YOUR ASSIGNMENT
An exact reproduction of all the entries is the expected answer.

*** GIVEN RECORDS ***

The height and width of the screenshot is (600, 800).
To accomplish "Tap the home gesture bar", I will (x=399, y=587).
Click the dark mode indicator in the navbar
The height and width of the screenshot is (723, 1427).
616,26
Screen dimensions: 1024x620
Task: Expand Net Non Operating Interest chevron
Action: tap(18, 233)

*** End of GIVEN RECORDS ***

RESPONSE AREA
The height and width of the screenshot is (600, 800).
To accomplish "Tap the home gesture bar", I will (x=399, y=587).
Click the dark mode indicator in the navbar
The height and width of the screenshot is (723, 1427).
616,26
Screen dimensions: 1024x620
Task: Expand Net Non Operating Interest chevron
Action: tap(18, 233)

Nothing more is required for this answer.